| DESCRIPTION OF THE TASK |
Only a verbatim restatement of the lines from the one with "The width and" through the end of the listing below is wanted. Pictures should be left out.

------------------------------

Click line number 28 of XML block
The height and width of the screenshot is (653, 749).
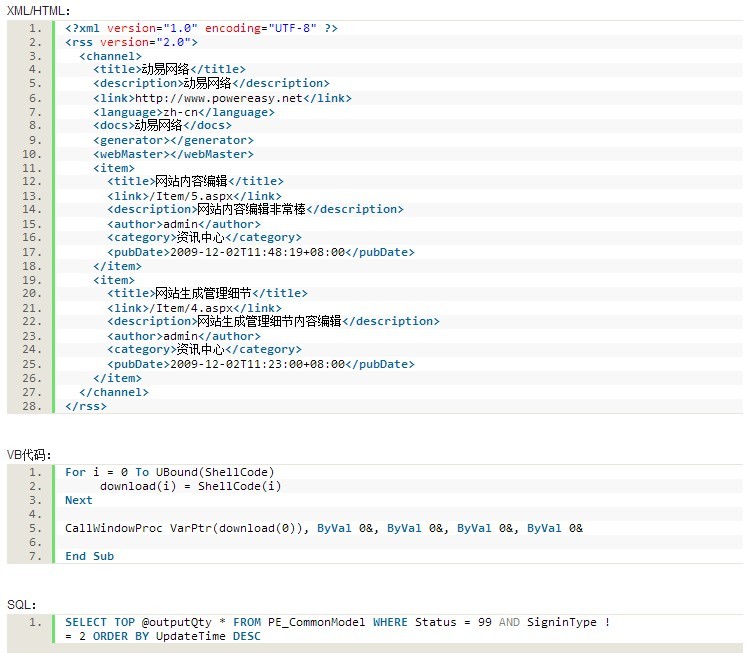tap(33, 406)
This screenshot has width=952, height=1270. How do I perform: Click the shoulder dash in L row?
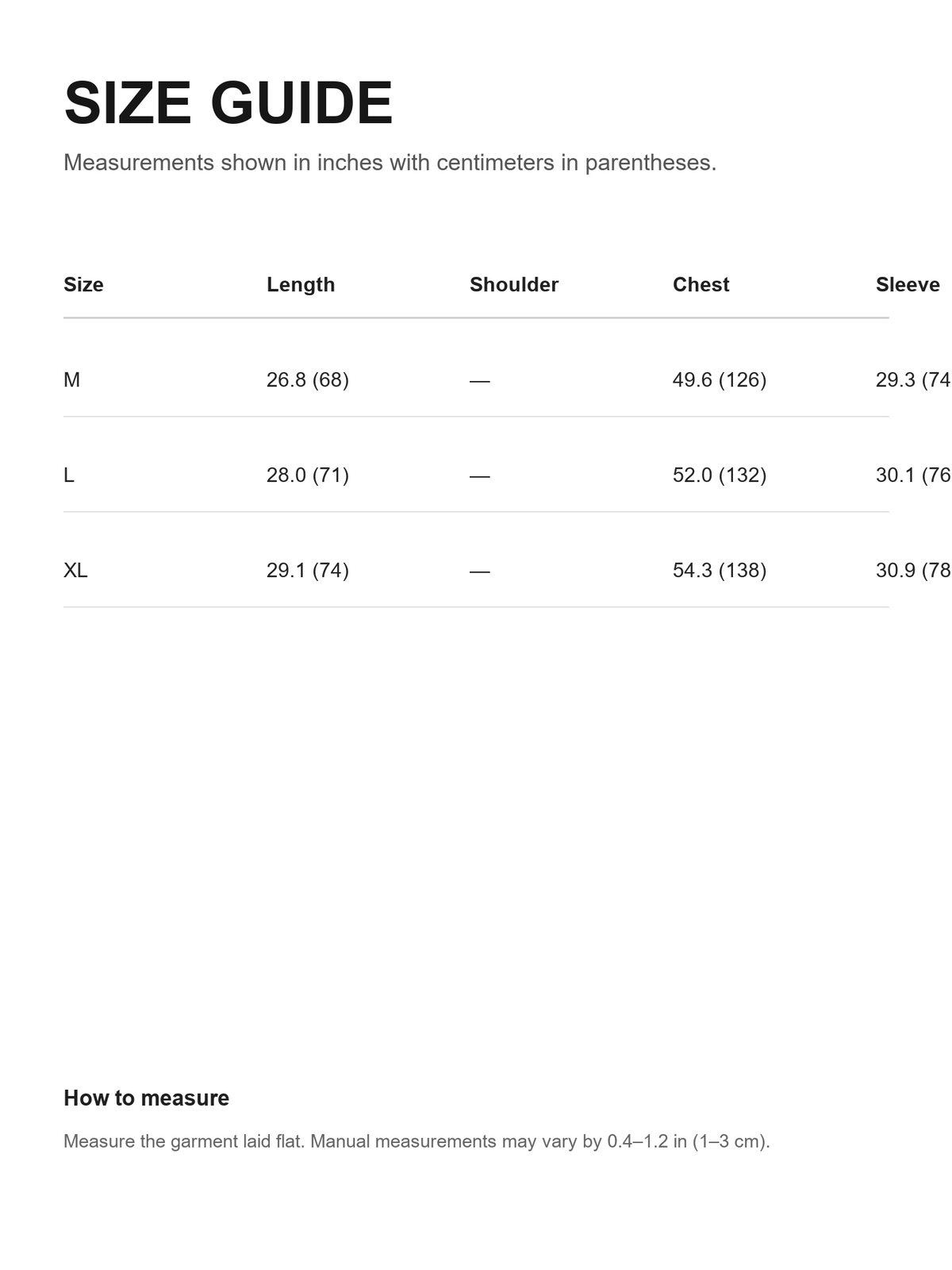click(480, 476)
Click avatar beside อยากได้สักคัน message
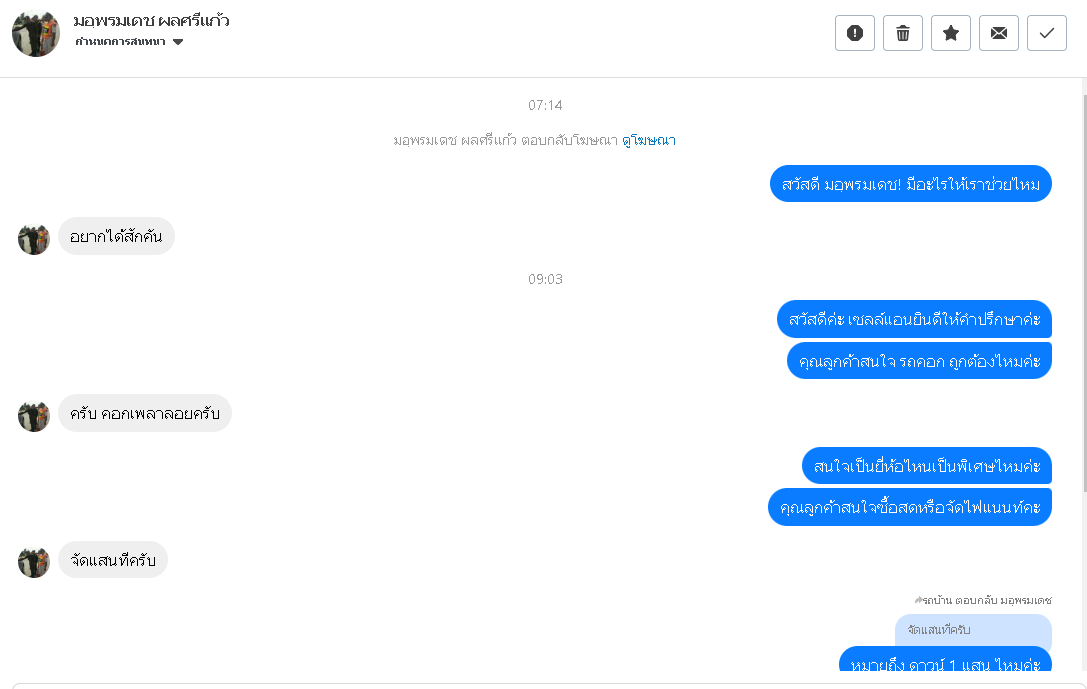Viewport: 1087px width, 689px height. [34, 239]
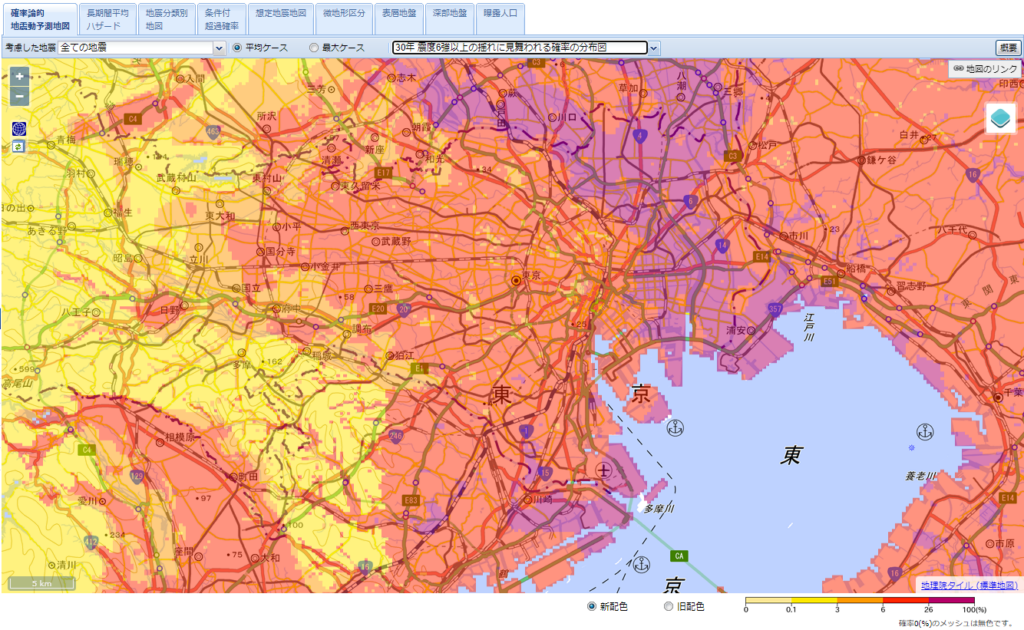The image size is (1024, 630).
Task: Click the green CA route badge
Action: point(679,556)
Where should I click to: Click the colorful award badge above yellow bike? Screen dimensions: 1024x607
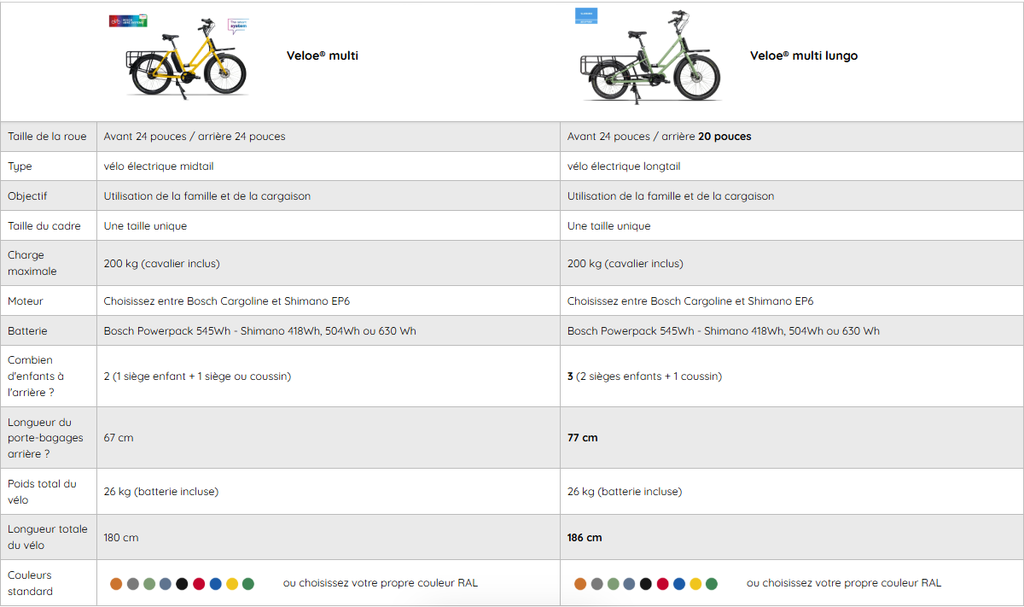coord(128,20)

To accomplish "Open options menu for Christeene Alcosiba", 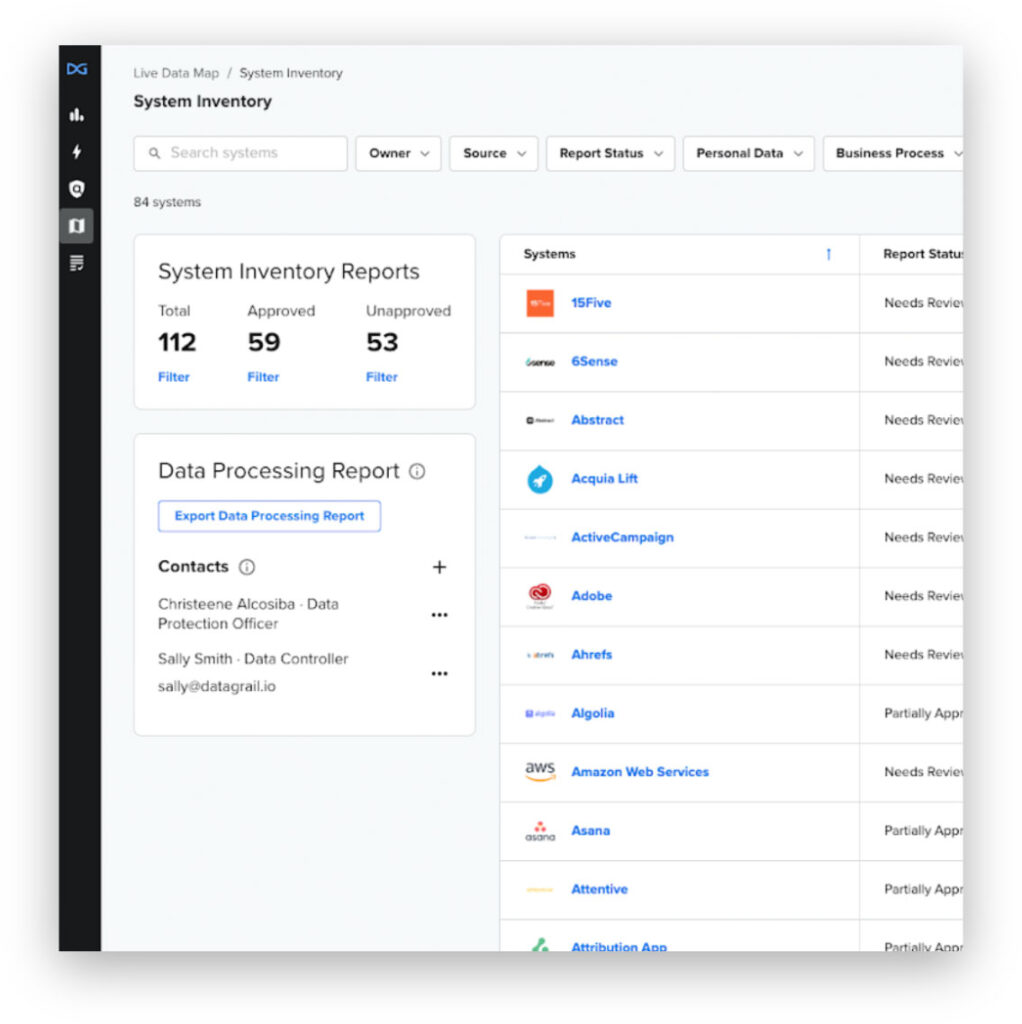I will pos(439,615).
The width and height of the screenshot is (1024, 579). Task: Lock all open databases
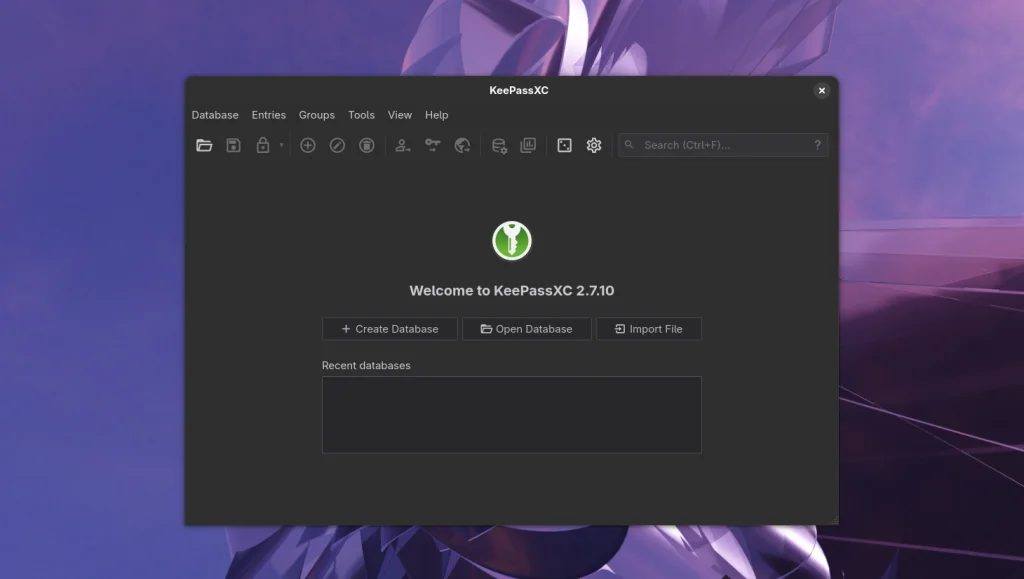[x=263, y=145]
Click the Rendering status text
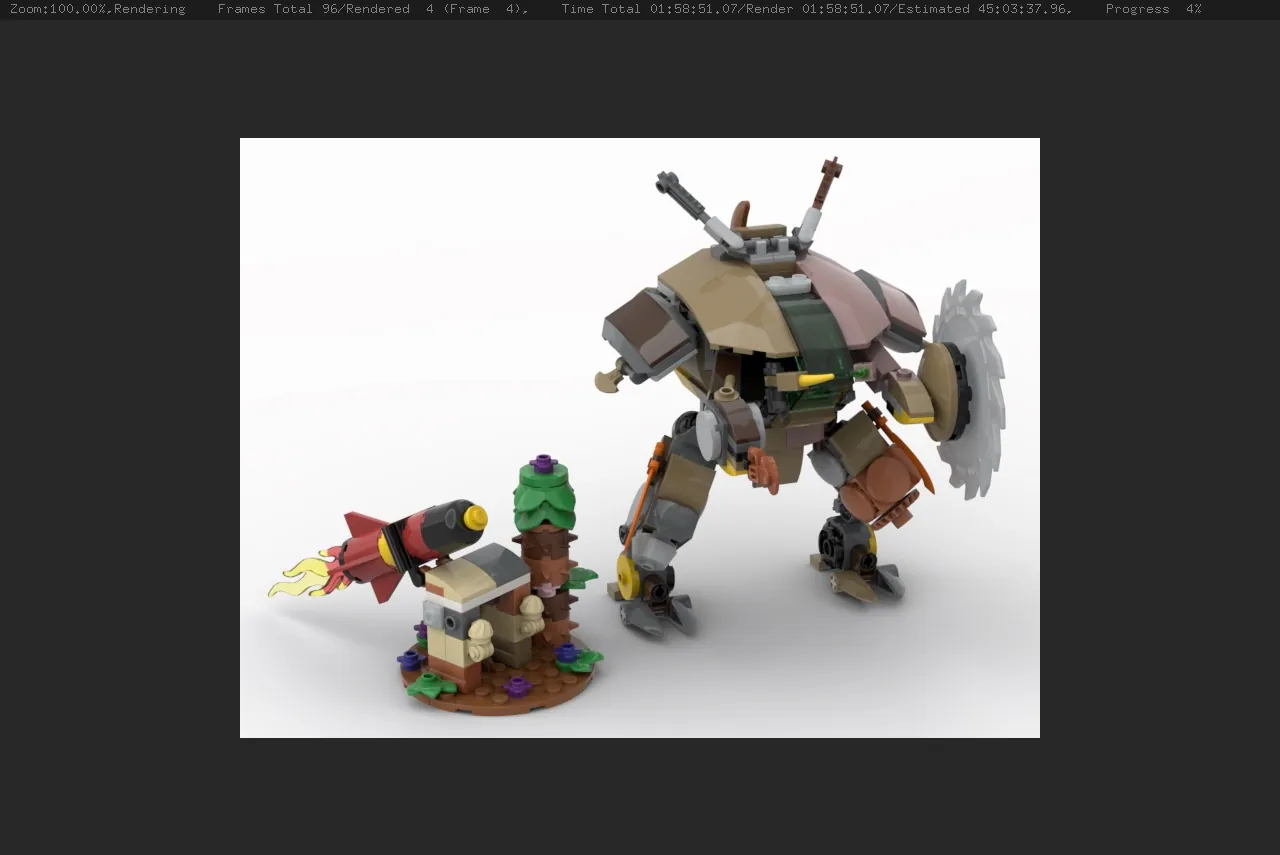The height and width of the screenshot is (855, 1280). [150, 9]
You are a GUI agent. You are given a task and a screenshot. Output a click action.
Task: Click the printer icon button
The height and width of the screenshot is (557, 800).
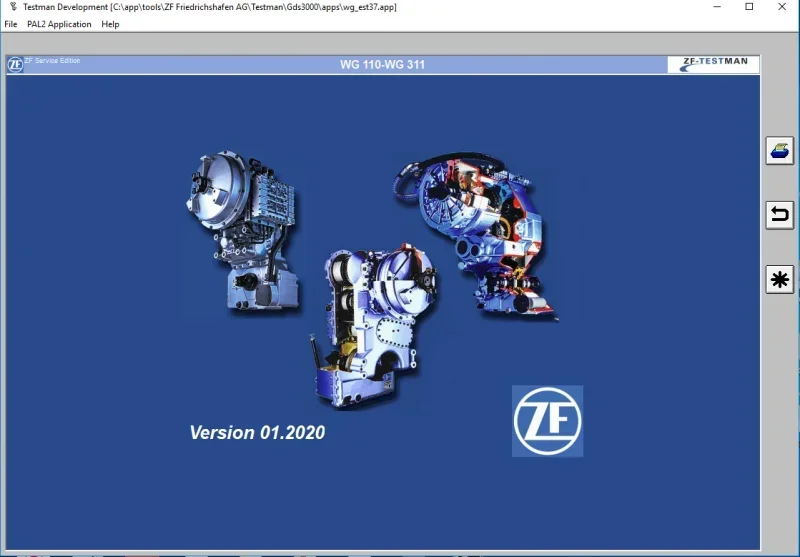pos(780,150)
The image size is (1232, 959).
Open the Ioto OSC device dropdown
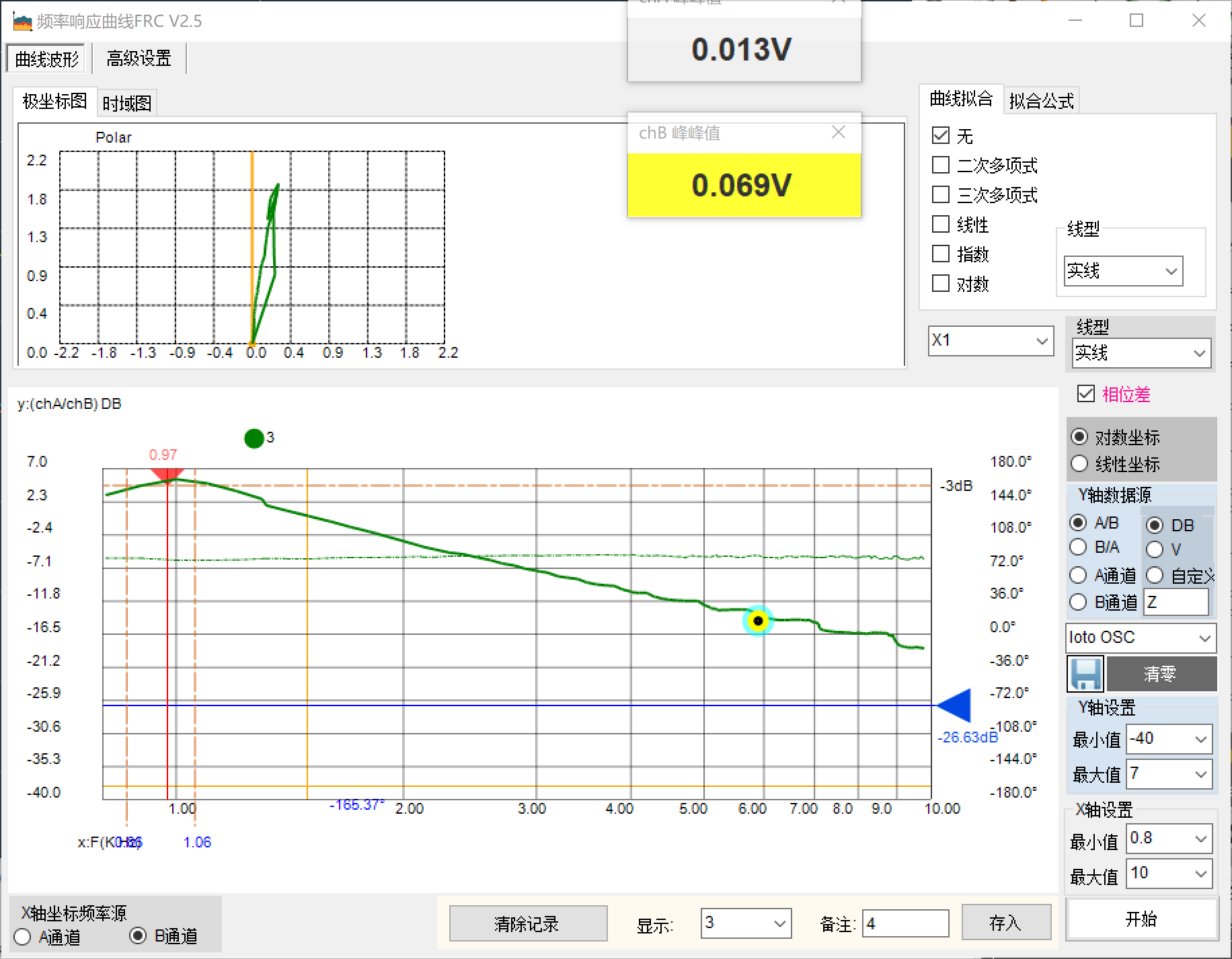1141,638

------------------------------

| SOLUTION TO THIS PROBLEM |
The width and height of the screenshot is (1024, 579). Task: Lock all open databases
[x=263, y=145]
Click the Rendering status text
The height and width of the screenshot is (855, 1280). [150, 9]
You are a GUI agent. You are given a task and a screenshot. Output a click action.
Task: Click the printer icon button
The height and width of the screenshot is (557, 800).
pos(780,150)
The image size is (1232, 959).
Open the Ioto OSC device dropdown
1141,638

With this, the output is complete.